Le Réveil (Le Réveil (Édition Bresle - Oise - Somme)
Une plante toxique gagne du terrain
Le séneçon de Jacob prolifère dans le pays de Bray. Déjà bien présent dans l’oise et la Somme, il représente une menace pour les équidés et les élevages. Doit-on s’en inquiéter ?
« Nous avons là un vrai problème sanitaire » s’alarme Eugénie Carpentier, co-présidente du Summer Pony Show. Le séneçon de Jacob - ou séneçon jacobée - gagne du terrain dans le nord de la France, notamment en Picardie et en Normandie. Quelques mois plus tôt, sa soeur Noémie, habitante de la Somme, perdait un de ses poneys à cause de la plante.
Eugénie raconte le drame : « Son poney est mort fin 2016. Au départ, il avait des coliques, puis il a commencé à avoir des comportements bizarres.
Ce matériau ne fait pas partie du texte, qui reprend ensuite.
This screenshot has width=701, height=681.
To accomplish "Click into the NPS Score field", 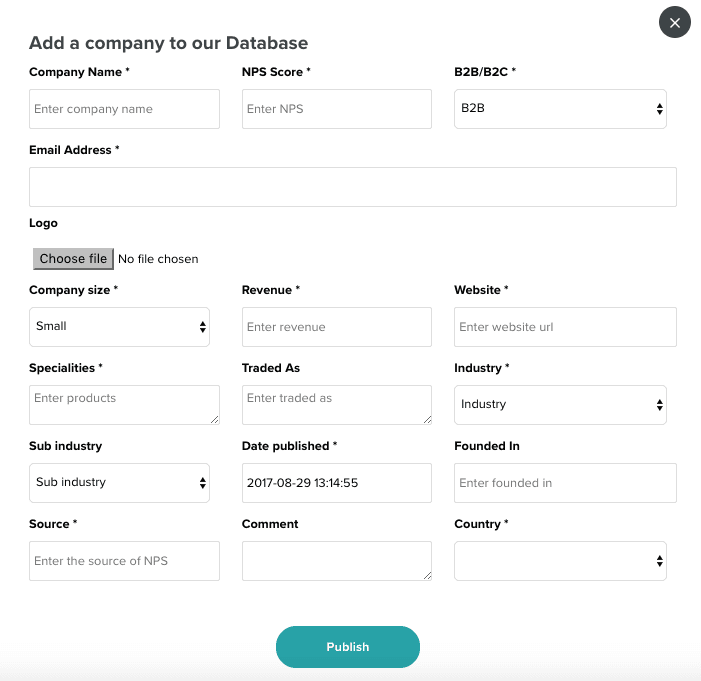I will coord(337,109).
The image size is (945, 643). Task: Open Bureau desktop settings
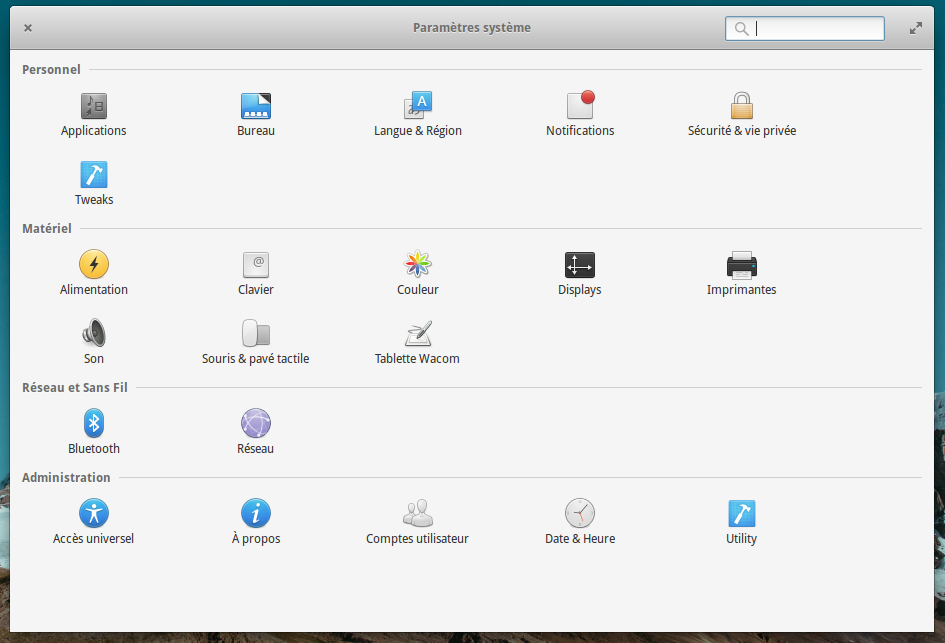pyautogui.click(x=256, y=106)
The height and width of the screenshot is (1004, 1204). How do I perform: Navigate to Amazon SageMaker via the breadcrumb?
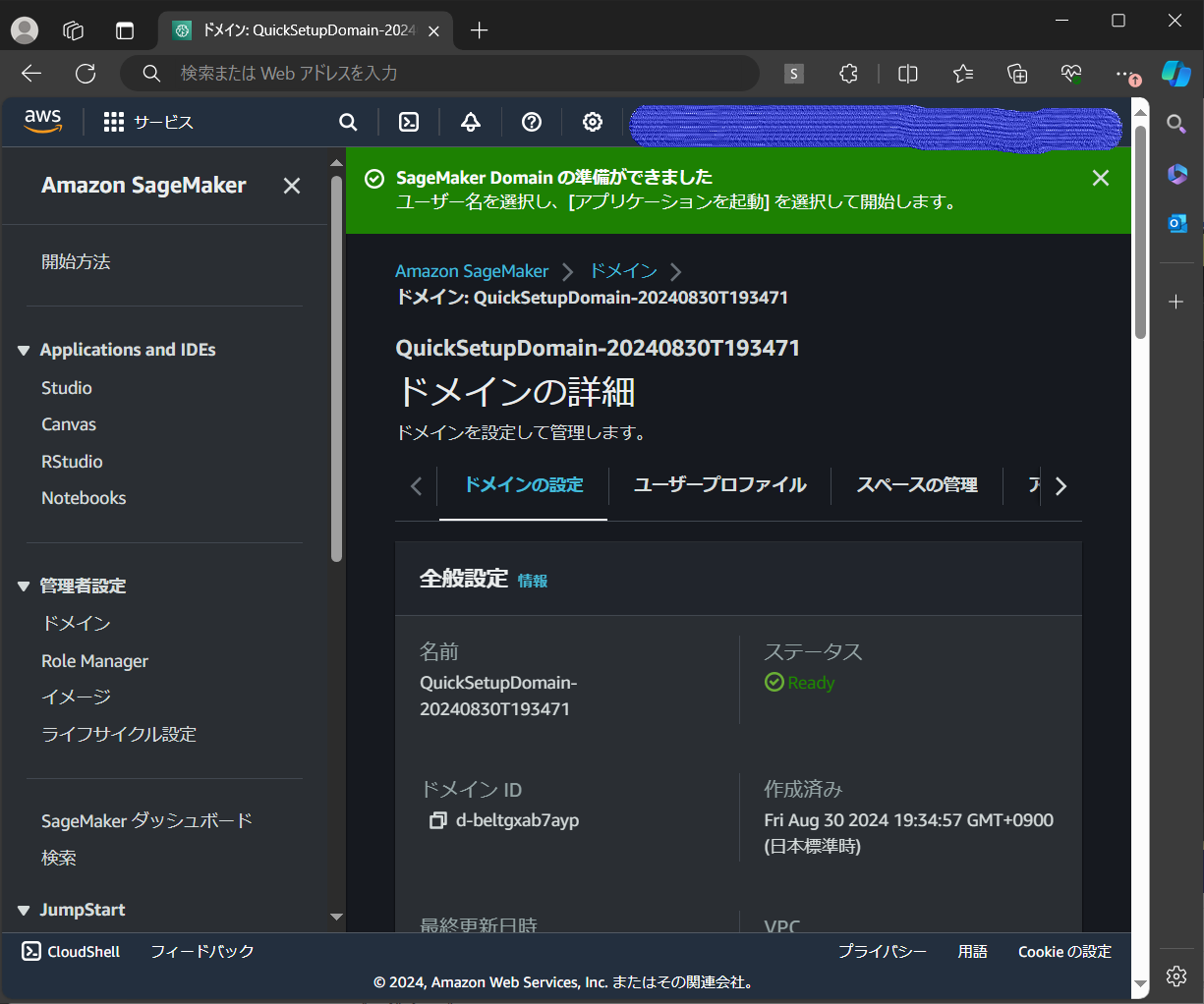click(x=471, y=270)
Il plongeait entièrement sa tête dans le bac d’eau. Un jour, il avait traversé le champ, au-delà des clôtures. Elle l’a retrouvé plus loin étalé par terre ».
Après l’autopsie de l’animal, la vétérinaire Victoria Mercadier découvre des toxines alcaloïdes dans le foie de l’animal. Aucun doute : le poney de Noémie est mort après une intoxication au séneçon jacobée. « Elle en est envahie », précise Eugénie Carpentier.
Prolifération rapide
L’été dernier, la plante était visible çà et là, dans des lieux isolés, souvent en bordure de route. Cette année, sa présence est nettement plus importante. « J’ai arraché des pieds sur la route d’argueil, la route de Lyons et dans plusieurs prés voisins » rapporte Eugénie, qui craint pour ses chevaux. « J’ai six hectares, je ne peux pas tout éplucher », pointe-t-elle.
À La Ferté-saint-samson, son voisin Emmanuel Breton est éleveur. Il produit également du foin. « On commence à en avoir dans les pâtures. J’en ai eu dans des prés à Ménerval. En causant avec les clients, j’ai appris que c’était une plante nocive » explique-t-il.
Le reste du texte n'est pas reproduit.